Bethesda
Southwest Maryland
Bethesda is located just northwest of the U.S. Capitol of Washington, D.C. It takes its name from a local church, the Bethesda Meeting House, which in turn took its name from Jerusalem’s Pool of Bethesda. The National Institutes of Health main campus and the Walter Reed National Military Medical Center are in Bethesda, as are a number of corporate and government headquarters. In 2014, it placed first on both Forbes’ list of America’s most educated small towns and Time’s list of top-earning towns. Bethesda is situated along a major thoroughfare that was originally the route of an ancient Native American trail. Henry Fleet, an English fur trader in the 1600’s, was the first European to travel to the area, which he reached by sailing up the Potomac River. Most early settlers in Maryland were tenant farmers who paid their rent in tobacco.

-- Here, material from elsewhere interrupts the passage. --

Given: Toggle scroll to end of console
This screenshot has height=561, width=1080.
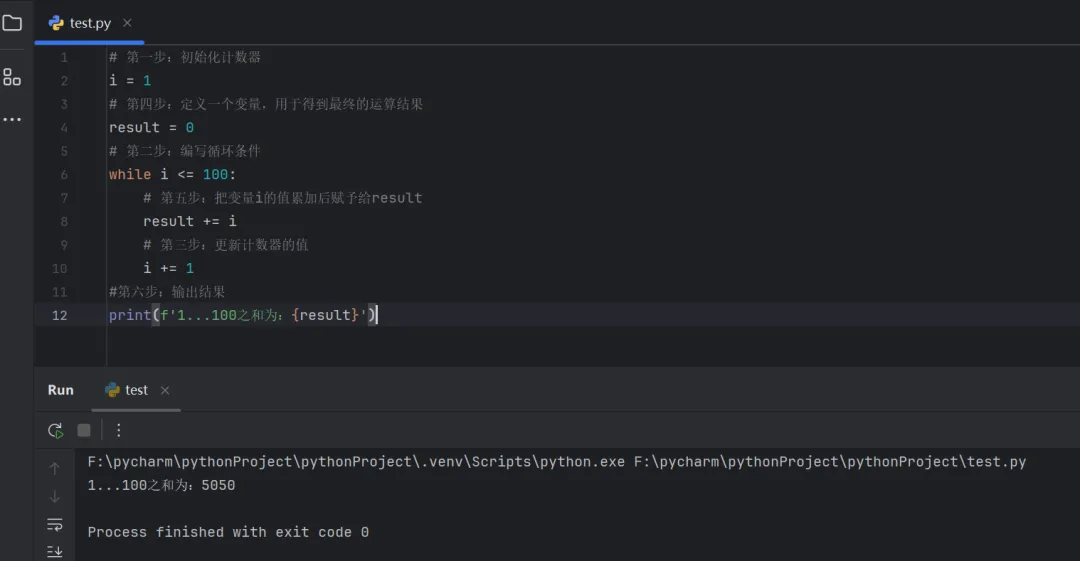Looking at the screenshot, I should tap(55, 551).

The extractive nature of tobacco farming meant that colonists continued to push farther north in search of fertile land, and in 1694 Henry Darnall surveyed a 710-acre area that became the first land grant in present-day Bethesda.

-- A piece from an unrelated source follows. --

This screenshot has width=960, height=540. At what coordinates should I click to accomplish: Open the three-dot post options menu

Throughout most of the 19th century, Bethesda never developed beyond a small crossroads village, consisting of a post office, a blacksmith shop, a church and school, and a few houses and stores. It was not until the installation of a streetcar line in 1890 and the beginnings of suburbanization in the early 1900s that Bethesda began to grow in population. Subdivisions began to appear on old farmland, becoming the neighborhoods of Drummond, Woodmont, Edgemoor, and Battery Park. Further north, several wealthy men made Rockville Pike famous for its mansions. World War II and the expansion of government that it created, further fed the rapid expansion of Bethesda. Both the National Naval Medical Center (1940–42) and the NIH complex (1948) were built just to the north of the developing downtown. This, in turn, drew further government contractors, medical professionals, and other businesses to the area. This recent growth has been significantly vigorous following the expansion of Metrorail with a station in Bethesda in 1984.

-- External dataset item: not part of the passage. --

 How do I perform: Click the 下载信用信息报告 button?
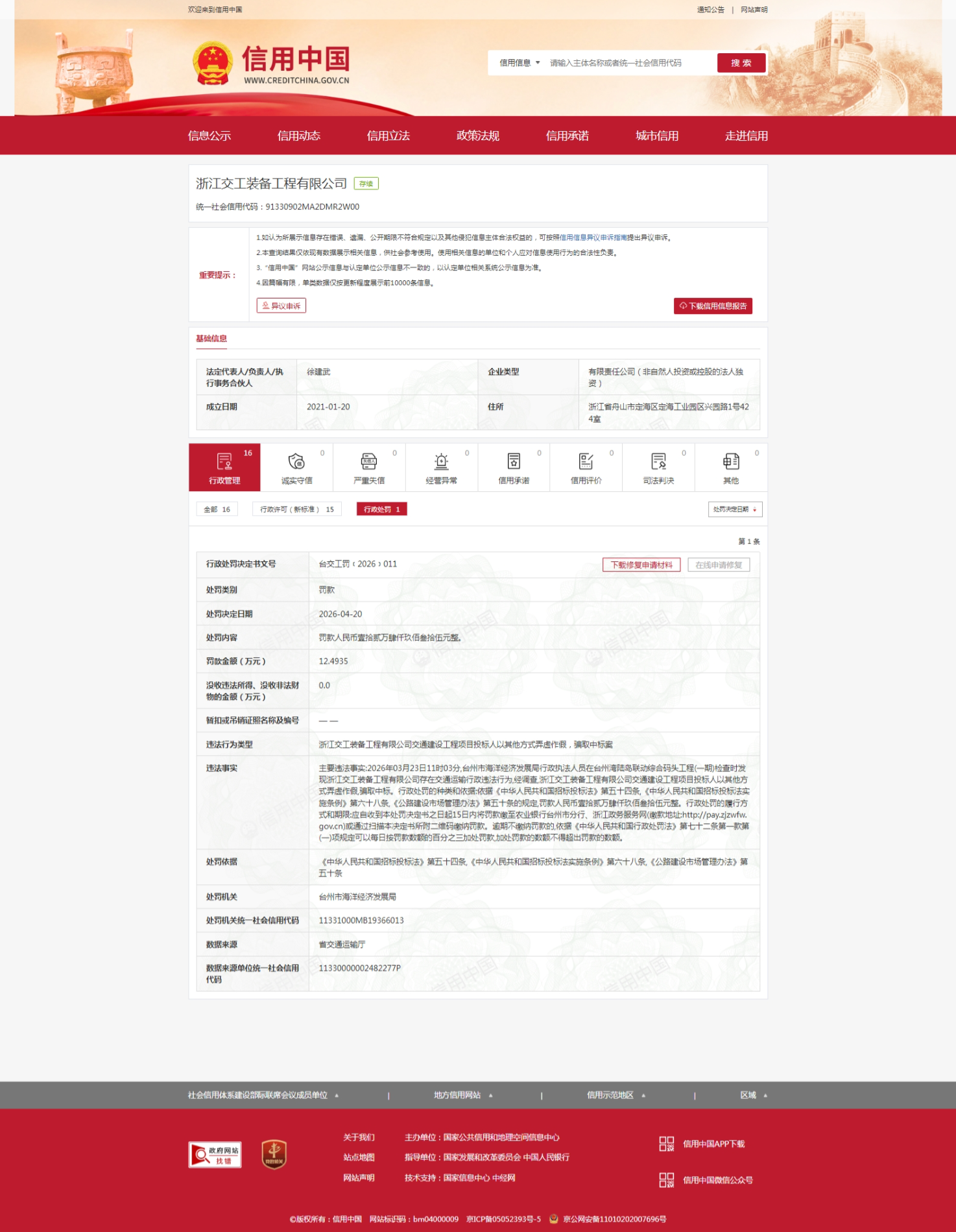713,306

Washington Metro’s Red Line services two primary locations in Bethesda: the downtown area at the Bethesda, and the area near the National Institutes of Health and the Walter Reed Medical Center at the Medical Center Washington Metro stations. The Maryland Transit Administration’s Purple Line, a light-rail rail currently under construction, will provide a direct connection from Bethesda to Silver Spring, the University of Maryland, College Park, and New Carrollton. The Purple Line will allow riders from Bethesda to move between the Red, Green, and Orange lines of the Washington Metro transportation system, as well as to MARC and Amtrak trains, without needing to ride into central Washington, D.C.